How do you create a web page that has “Newspaper Columns”? (You know, like 2-3 columns across the page.)
I remember seeing this somewhere online and would like to learn how to incorporate it into my website, since that “print look-and-feel” still rules over web-stuff.
You can do normal floated columns, of course. CSS3 offers new functionality that automatically divides content into columns, but it won’t work in a lot of browsers yet. Or there’s JavaScript, though I’ve found this a little buggy too.
Here’s an interesting challenge that was set recently:
I would generate the html server side after the content has been retrieved from the database.
once you know how many articles are to be displayed on the page and how many columns per page you can (and this is just one option) divide the number of articles by the number of columns and round it up to the next integer to get the number of articles per column. you then loop through the articles and when the article counter gets to the number of articles per column you reset it to 0 and start a new column div.
on page load, the javascript would set all the column divs to the height of the tallest column div as per my earlier demo.
on page load, you can then count how many columns were generated (which will depend on how many articles were required to be displayed) and give them an equal percentage width.
Sounds good. I nearly always can handle it with Coldfusion but there are those times when I need an escape route. I will have a look in to this. Thanks
One thing to bear in mind is that while that kind of layout may look good, it’s usually a pain in the wotsit to read - if you have to scroll down the first column, then back up to the top then down the second column, then maybe again for the third column, that’s irritating. Articles online should continue in one direction only, so that people don’t have to keep going backwards and forwards.

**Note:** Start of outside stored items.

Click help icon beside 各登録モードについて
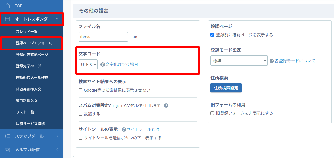Viewport: 336px width, 158px height. click(x=272, y=61)
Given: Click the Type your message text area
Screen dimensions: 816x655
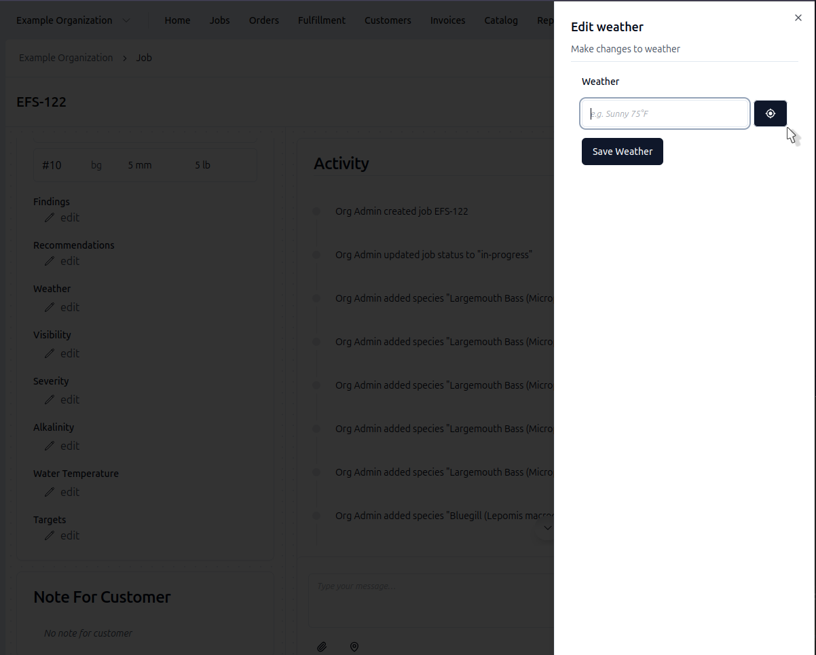Looking at the screenshot, I should tap(431, 599).
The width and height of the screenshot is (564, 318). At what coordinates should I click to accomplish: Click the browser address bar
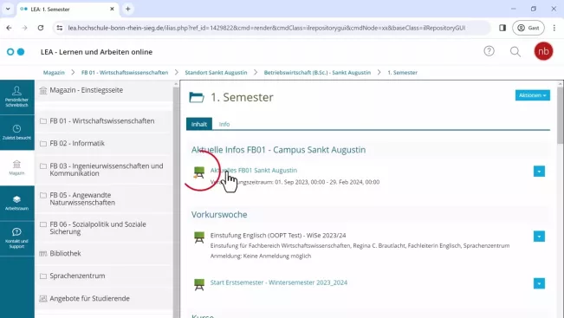click(266, 28)
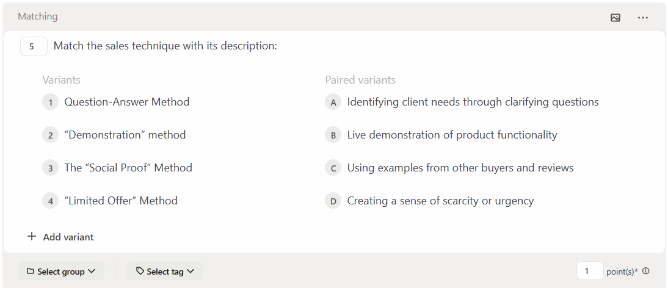668x288 pixels.
Task: Open the three-dot more options menu
Action: (x=643, y=18)
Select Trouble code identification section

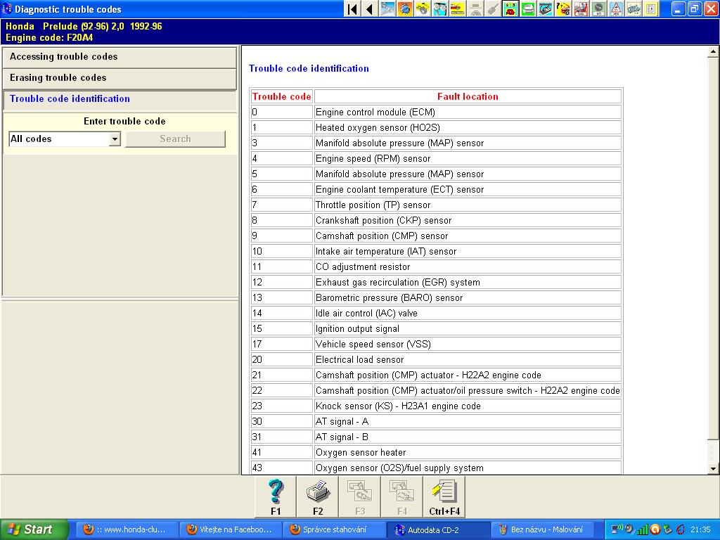[x=120, y=99]
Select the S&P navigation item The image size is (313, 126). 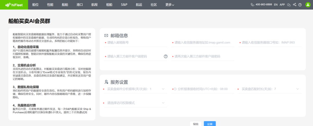(124, 5)
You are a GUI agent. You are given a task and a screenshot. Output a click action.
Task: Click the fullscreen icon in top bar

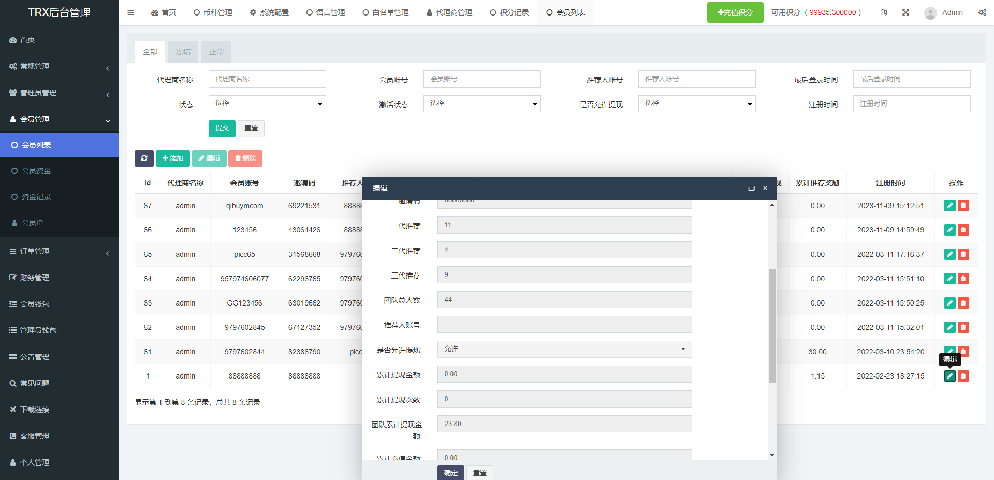click(905, 12)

Trying to emulate ‘print look-and-feel’ on the web is often going to lead to a poor user experience. On-screen reading is different from print reading, and your design should make the most of that, and play to the strengths of the online medium, rather than trying to slavishly reproduce a design strategy from the print medium that doesn’t work as well online.

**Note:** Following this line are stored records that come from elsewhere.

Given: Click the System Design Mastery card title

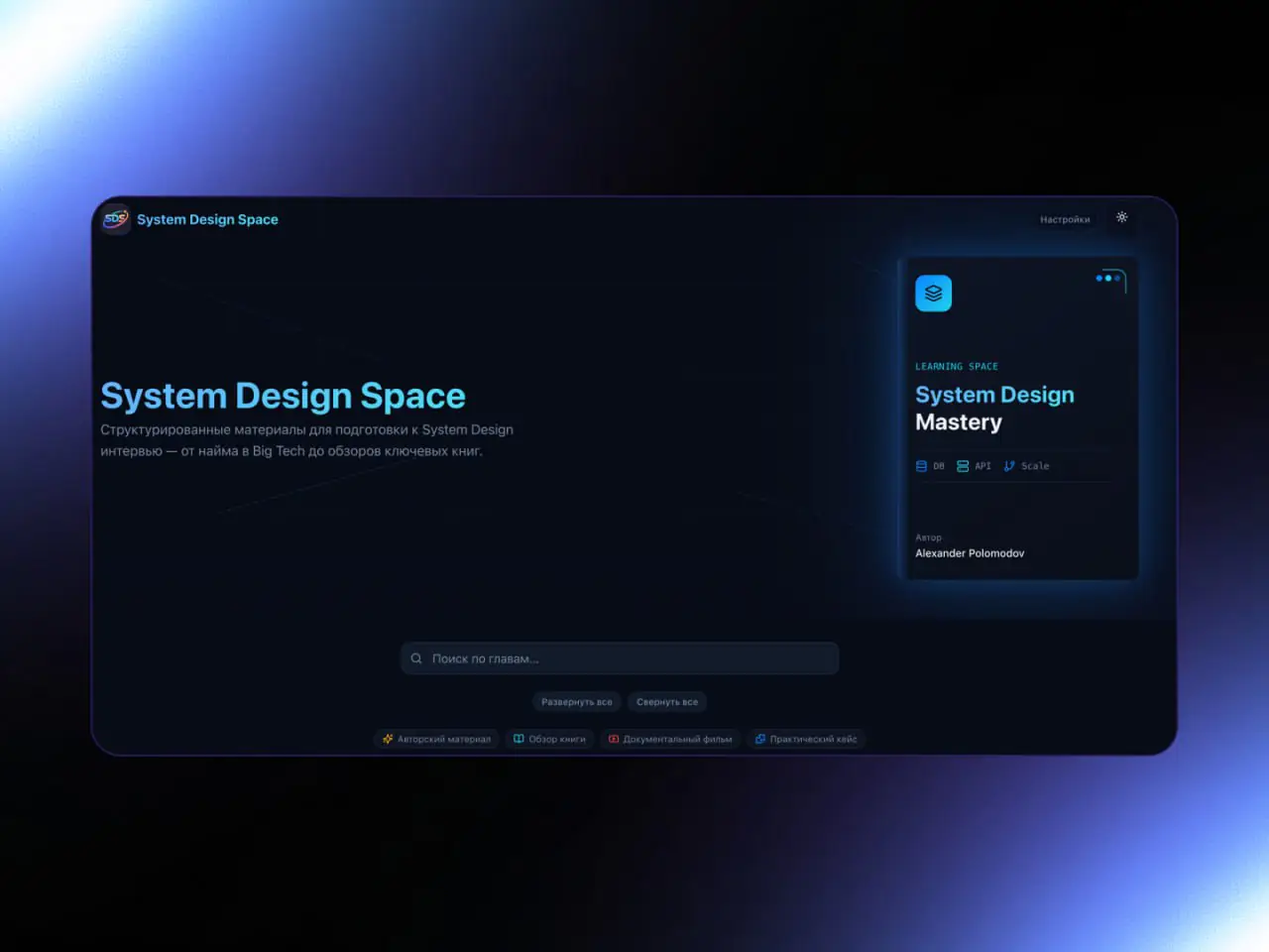Looking at the screenshot, I should click(x=993, y=408).
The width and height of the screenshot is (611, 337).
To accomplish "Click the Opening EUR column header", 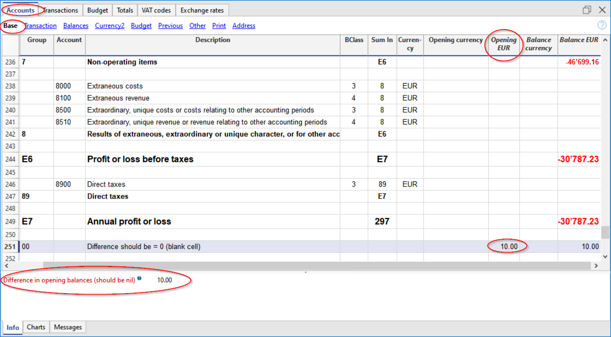I will pos(504,44).
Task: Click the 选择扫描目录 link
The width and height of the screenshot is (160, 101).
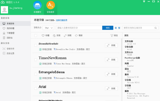Action: 62,20
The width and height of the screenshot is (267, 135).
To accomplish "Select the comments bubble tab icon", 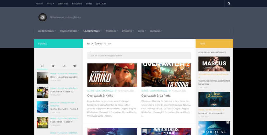I will point(64,66).
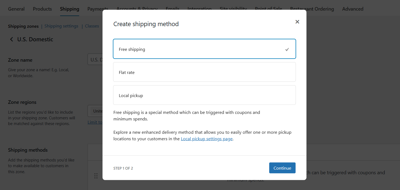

what in your opinion is difficult to read might not be difficult to read for someone else.
just like what you might see as a well layed out web page someone else might find irritating.
at the end of the day all you can do as a web developer is advise a client on what you think is best and give your reasons, but if they insist on a particular layout I will give it to them.

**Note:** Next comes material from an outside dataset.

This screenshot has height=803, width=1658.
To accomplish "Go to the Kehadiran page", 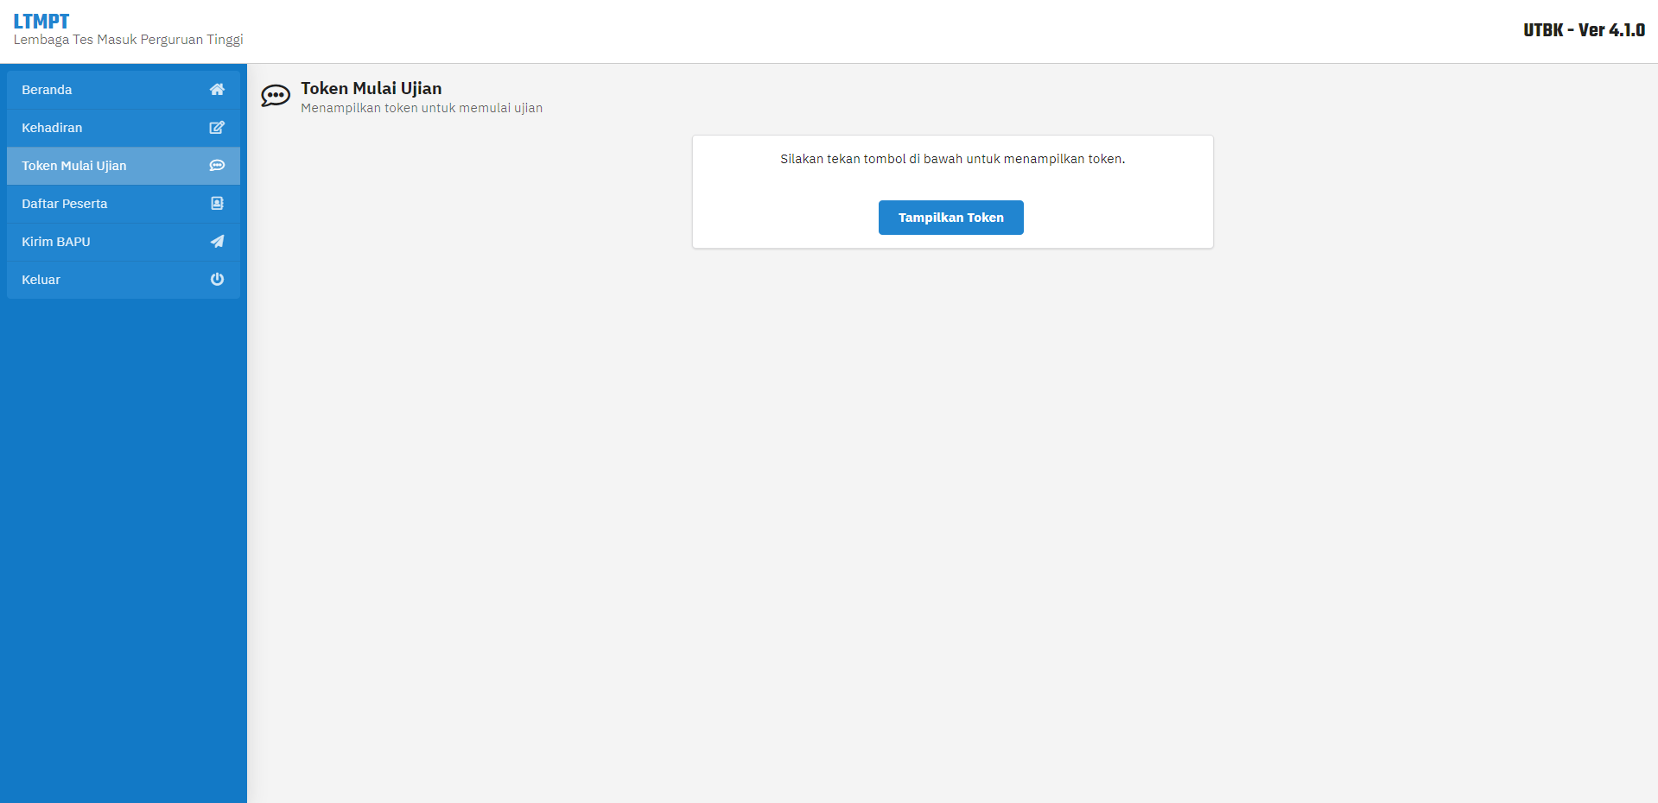I will click(x=124, y=128).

what in your opinion is difficult to read might not be difficult to read for someone else.
Luckily we have the awesomeness known as research and science to tell us the Ultimate Answer to Life, the Universe, and the Usability of Multiple Columns of Text, instead of random opinion birthed from whichever brand of amphetamines we’ve dumped in our coffee today! The endless arguments can now be put to rest! (*my brand today? TwinLabs)
But so then, when DOES opinion come in? Here: this is a Sign of the Upcoming Zombpocalypse! Raise your hand if that looked totally excellent and bodacious. If your Inner Designer is salivating at that, give it a good kick.
Better be hording food and bullets people, the end times are near. As for me, all I want is a “Luddite tool bar” extension for my browser so I can keep CSS on but turn off the more annoying garbage people have been adding to web pages, like text-shadow, transitions & transforms, and making my browser download funky fonts (luckily NoScript seems to block @font-face).
I agree in general but if a client insists on a particular layout contrary to my advice, then I will give them their desired layout every time.
So the client’s opinion matters to me - after all, at the end of the project I want them to pay my fee.
Surely you’re not suggesting that as a developer I or any one else must impose on our clients a layout we think is best even if it is not what the client wants?
I can give you an unconditional 100% guaranatee that I won’t ever impose anything on any of my clients.
Luckily we work in a profession that doesn’t have any standards, unlike plumbing, electrical wiring, law, or road building (and it doesn’t. If there were standards, we’d have to be certified or licensed to practise). We can write the largest steaming piles of code ever and we can get rich doing it. 12 year olds with ancient copies of FrontPage can get rich doing it. So when I get clients like this I pass them on to someone’s nephew who knows how to export some HTML tables from Photoshop. Everyone’s happy.